The undersigned guarantor hereby expressly waives (1) surrender, release, exchange, substitution, dealing with or taking any additional collateral, (2) abstaining from taking advantage of or realizing upon any security interest or other guaranty; and (3) any impairment of collateral including, but not limited to, failure to perfect a security interest in the collateral.

Id. This example is similar to the waiver language contained in the guaranty agreements at issue in this case. The court concludes that the defendant guarantors have expressly waived their rights in the collateral. Defendants are not released from their obligations under the guaranties due to Country Hill Bank's failure to obtain a first priority security interest in the collateral.
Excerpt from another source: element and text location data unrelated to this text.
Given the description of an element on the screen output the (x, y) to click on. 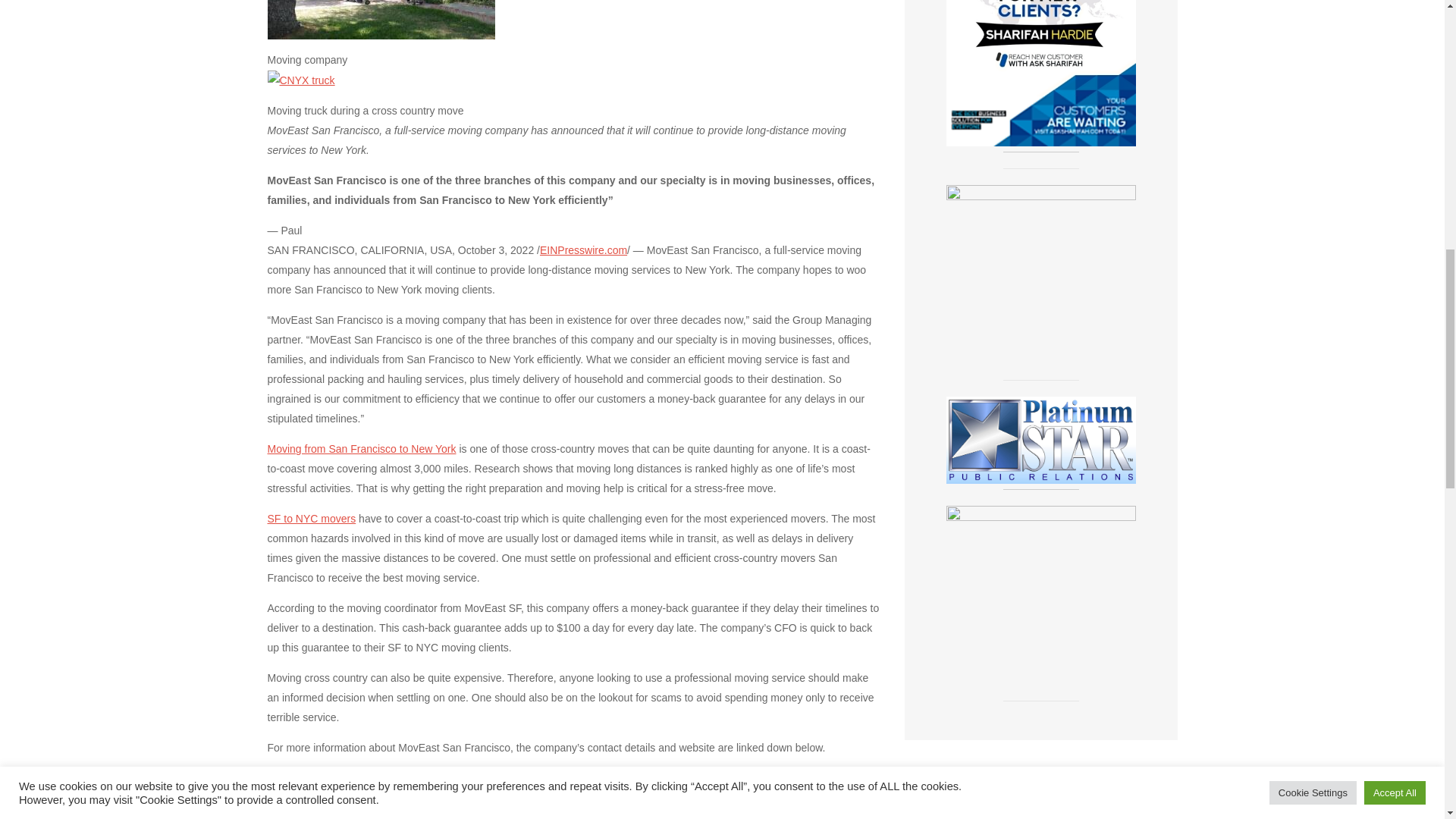
EINPresswire.com (583, 250)
SF to NYC movers (310, 518)
Moving from San Francisco to New York (360, 449)
Given the description of an element on the screen output the (x, y) to click on. 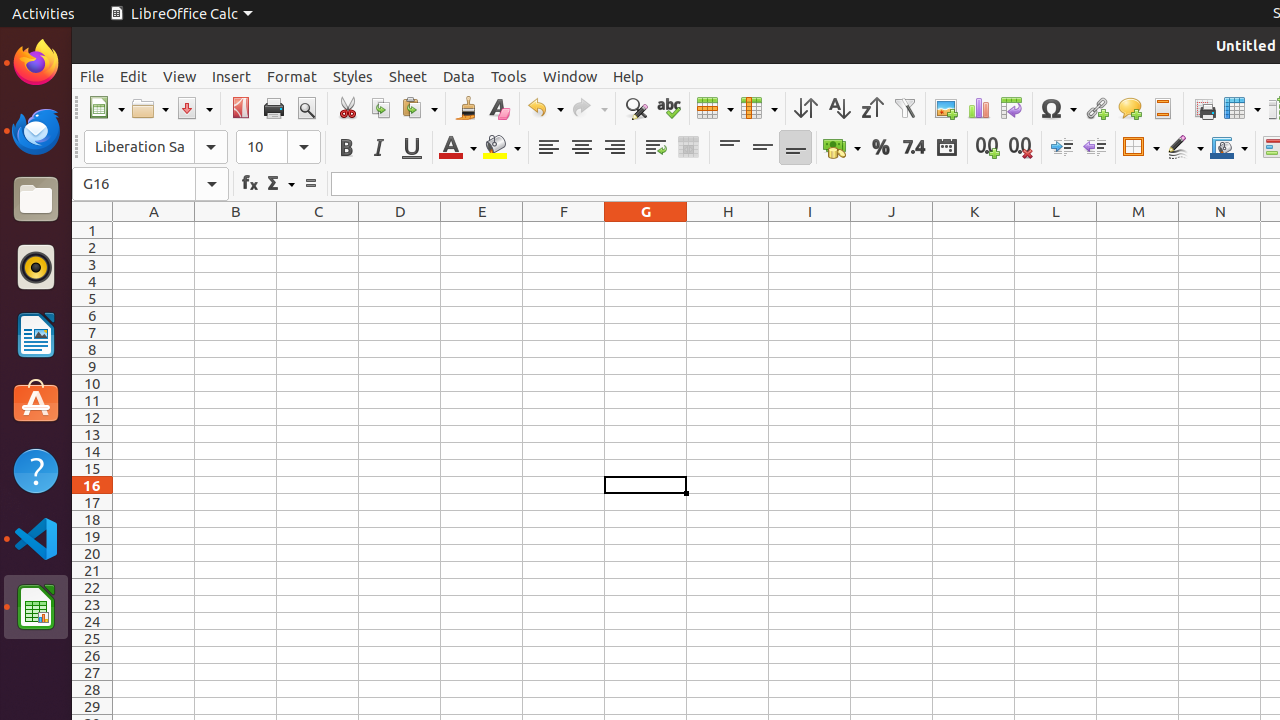
L1 Element type: table-cell (1056, 230)
M1 Element type: table-cell (1138, 230)
Underline Element type: push-button (411, 147)
D1 Element type: table-cell (400, 230)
In addition, defendants had no right to rely on the collateral securing the loan when they signed the guaranty agreements because they specifically waived any rights in the collateral. "[W]hen the rights to the collateral are explicitly waived by the guarantor, there can be no reliance on the collateral as an inducement to enter into the guaranty. Thus, ... the guarantor has agreed to be absolutely liable." Ford Motor Credit Co. v. Lototsky, 549 F. Supp. 996, 999 (E.D.Penn. 1982) (internal quotation and citation omitted).

The court concludes that plaintiff is entitled to summary judgment on the enforceability of defendants' personal guaranties.

IT IS, THEREFORE, BY THE COURT ORDERED that plaintiff's motion for summary judgment (Doc. 44) is granted. Judgment shall be entered against defendants Healy, Harder and Craig, jointly and severally, in the amount of $97,570.19 as of January 26, 1996, plus interest accrued after January 26, 1996, at a rate of $17.03 per day until the date of the entry of judgment, plus interest after the date of the entry of judgment at the rate set forth in 28 U.S.C. § 1961, plus a 10% surcharge allowed under 28 U.S.C. § 3011.

IT IS FURTHER ORDERED that plaintiff's motion pursuant to D.Kan.Rule 7.4 with *1431 regard to defendant Harder (Doc. 62) is denied as moot.

IT IS SO ORDERED.

NOTES

[1] Defendant Scott F. Harder failed to file a timely response to plaintiff's motion. Plaintiff has filed a motion for judgment against defendant Harder pursuant to D.Kan.Rule 7.4 (Doc. 62) which allows the court to consider and decide the motion as an uncontested motion. On April 17, 1996, defendant Harder filed a response to a show cause order issued by Magistrate Judge Rushfelt and an answer to plaintiff's request for judgment. Harder apparently seeks to rely on his co-defendant's responses to the motion for summary judgment. The court will allow this joinder and deny plaintiff's motion under Rule 7.4.